ブロックチェーン利用の銀行・証券取引業務を初めて許可

(スイス)

ジュネーブ発

2019年08月30日

スイス金融市場監督庁(FINMA)は8月26日、ブロックチェーン技術を用いた暗号資産(仮想通貨)取引サービスの提供を目指すSEBAクリプト(本社:ツーク州)とシグナム(本社:チューリヒ州)に、スイスで初めて銀行・証券取引業務のライセンスを与えたと発表した。

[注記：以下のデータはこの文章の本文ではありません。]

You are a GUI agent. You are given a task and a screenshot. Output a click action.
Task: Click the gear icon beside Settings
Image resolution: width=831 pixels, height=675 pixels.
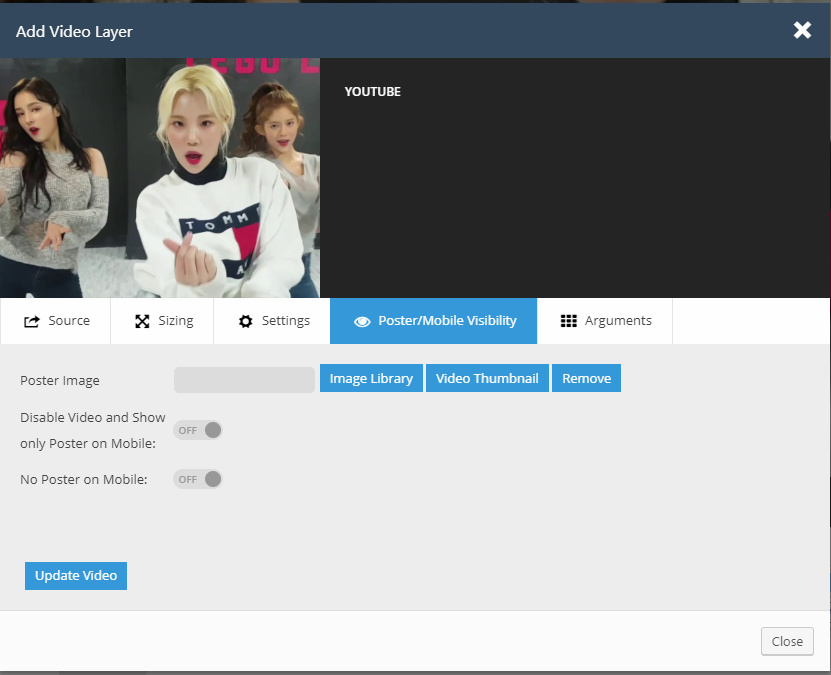(245, 321)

ブロックチェーン技術を用いた暗号資産は匿名での取引が可能なことから、資金洗浄やテロ資金の調達に利用されることが懸念されており、マネーロンダリング・テロ資金対策のための多国間の枠組みである金融活動作業部会(FATF)が6月に、暗号資産およびその取引事業者に対する最新のガイドラインを示した。FINMAはこれを踏まえ、スイス独自の規制上乗せ措置として、取引範囲を限定することも併せて発表した。銀行・証券取引業務のライセンスが付与された2社に対しては、適切な発展を保証する条件を満たす運営が求められ、今回発表された規制方針が適用される。FINMAとして安全運転に努めている格好だ。

暗号資産を取り扱う銀行・証券取引業務については、2018年から関係者が準備し(2018年10月9日記事参照)、FINMAも、先日の証券取引仲介業務の許可(2019年8月19日記事参照)に引き続いて、今回の銀行・証券取引業務のライセンス付与と順次対象を広げている。

スイスでは以前から、ツーク州近辺にブロックチェーン技術のスタートアップが集積していたが、匿名取引によるリスク懸念から、金融への応用が進んでいなかった。スイスの証券取引所運営会社SIXも2018年7月、ブロックチェーン技術を用いたデジタル資産の取引・運用業務を行う取引所構想を発表した際、適切な規制がないことを課題に挙げていた。今回の金融規制の整備により、スイスの「クリプトバレー(暗号資産の谷の意味)」発のビジネスが発展できるか注目される。